GRangesFrame is an interesting idea and I gave it some thoughts.
There is this nice symmetry between GRanges and GRangesFrame:
- GRanges = a naked GRanges + a DataFrame accessible via mcols()
- GRangesFrame = a DataFrame + a naked GRanges accessible via
some accessor (e.g. rowRanges())
So GRanges and GRangesFrame are equivalent in terms of what they
can hold, but different in terms of API: the former has the ranges
API as primary API and the DataFrame API on its mcols() component,
and the latter has the DataFrame API as primary API and the ranges
API on its rowRanges() component.
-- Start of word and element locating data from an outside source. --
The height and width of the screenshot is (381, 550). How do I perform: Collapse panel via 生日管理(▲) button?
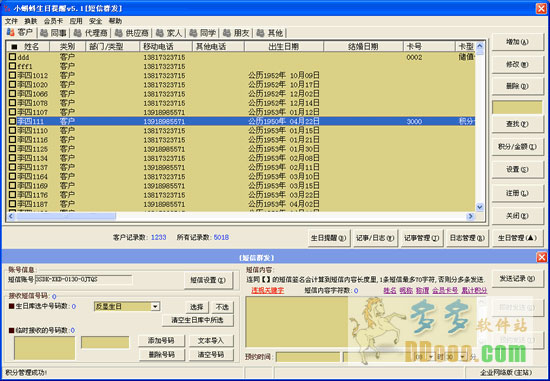pyautogui.click(x=517, y=238)
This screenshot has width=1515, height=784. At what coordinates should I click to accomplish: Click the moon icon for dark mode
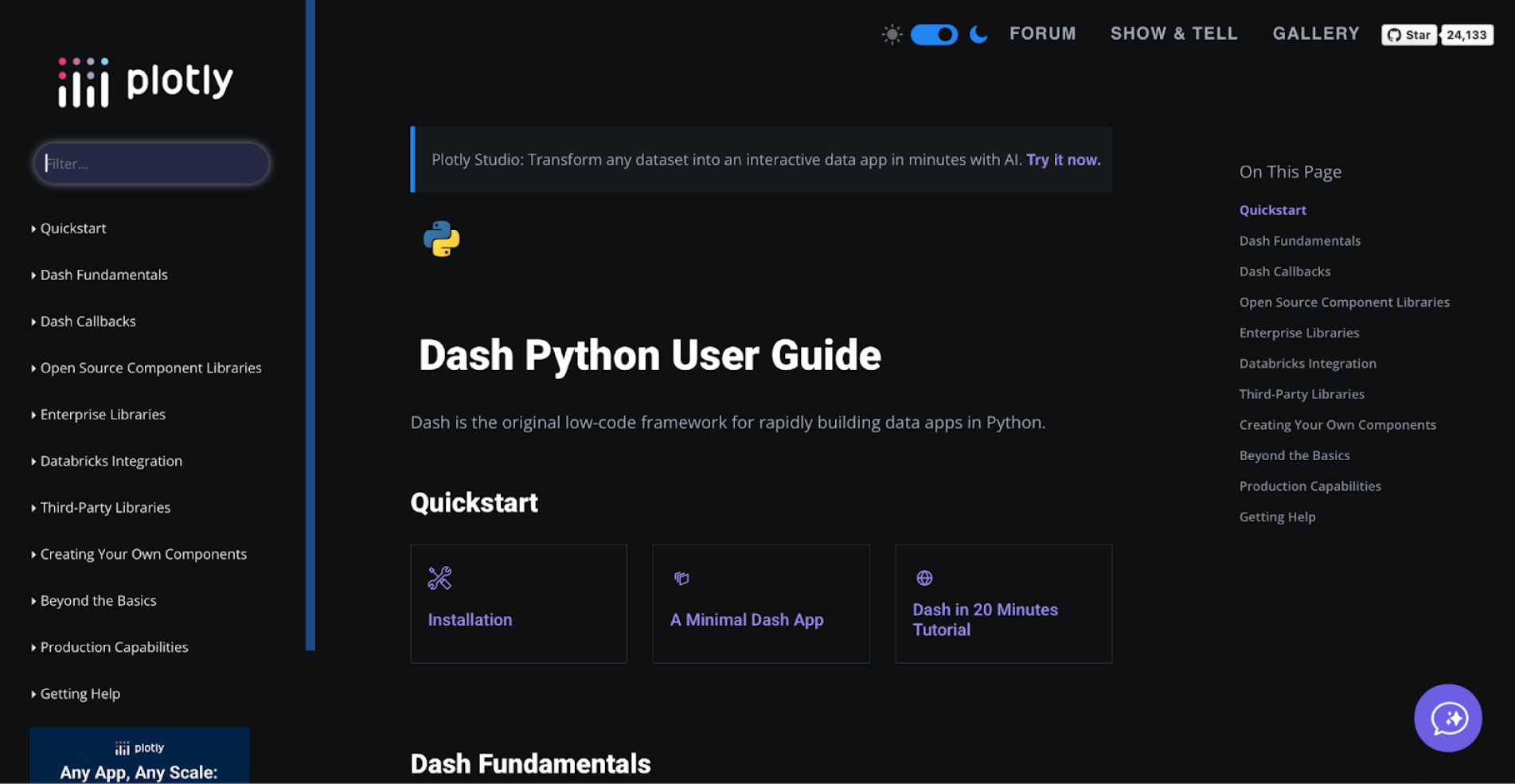[x=977, y=34]
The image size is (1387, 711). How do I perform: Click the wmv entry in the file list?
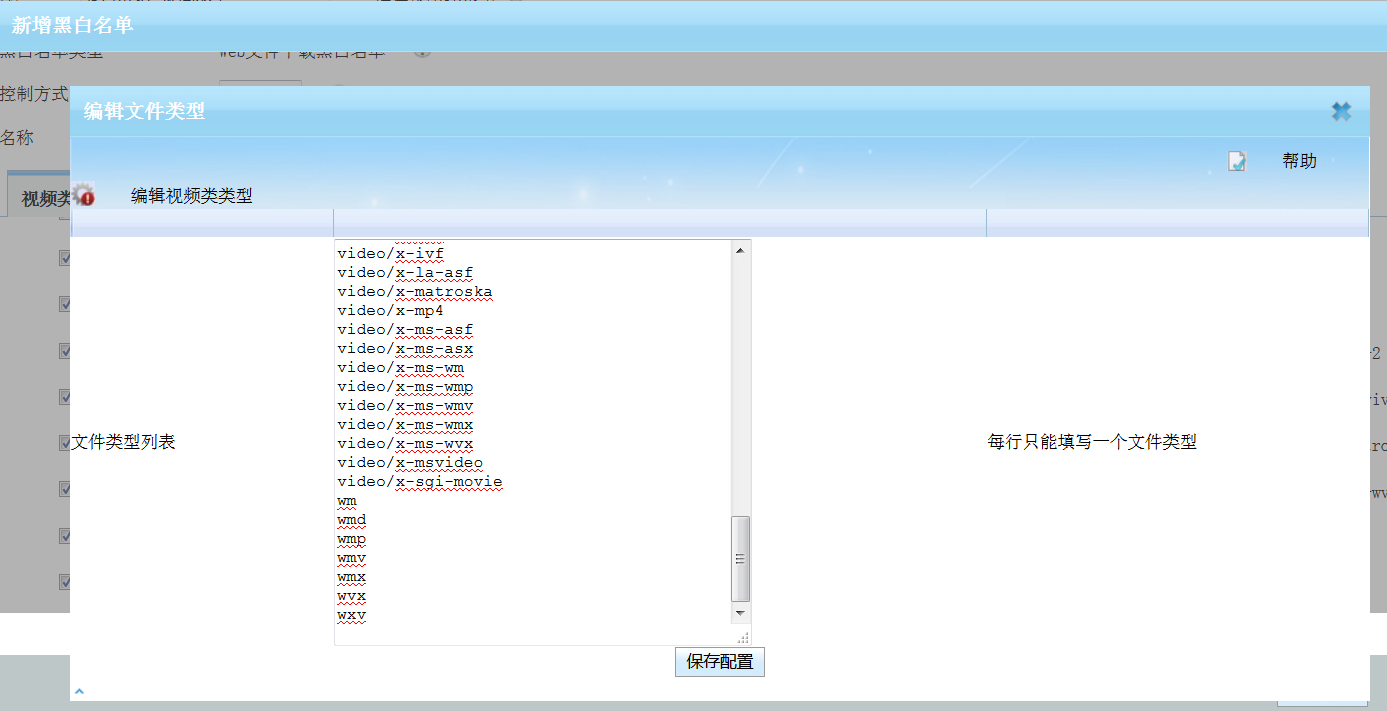coord(351,558)
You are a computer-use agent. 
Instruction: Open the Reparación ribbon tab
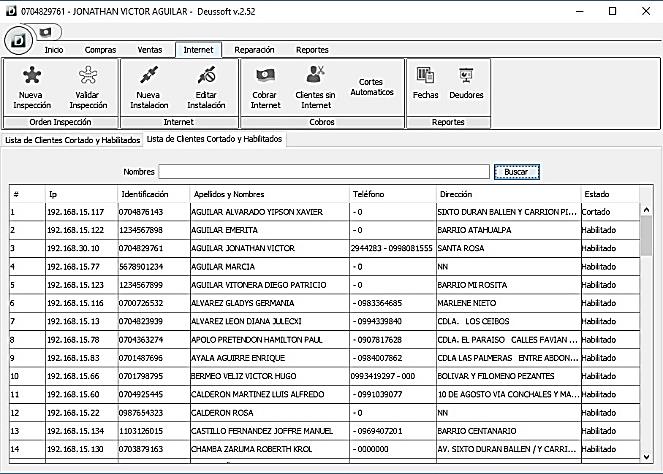[254, 49]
Nice switch!
What does this API switch bring us? A GRangesFrame object is now
an object that fully behaves like a DataFrame and people can also
perform range-based operations on its rowRanges() component.
Here is what I'm afraid is going to happen: people will also want
to be able to perform range-based operations *directly* on
these objects, i.e. without having to call rowRanges() first.
So for example when they do subsetByOverlaps(), subsetting
happens vertically. Also the Hits object returned by findOverlaps()
would contain row indices. Problem with this is that these objects
now start to suffer from the "dual personality syndrome". For
example, it's not clear anymore what their length should be.
Strictly speaking it should be their number of columns (that's
what the length of a DataFrame is), but the ranges API that
we're trying to put on them also makes them feel like vectors
along the vertical dimension so it also feels that their length
should be their number of rows. Same thing with 1D subsetting.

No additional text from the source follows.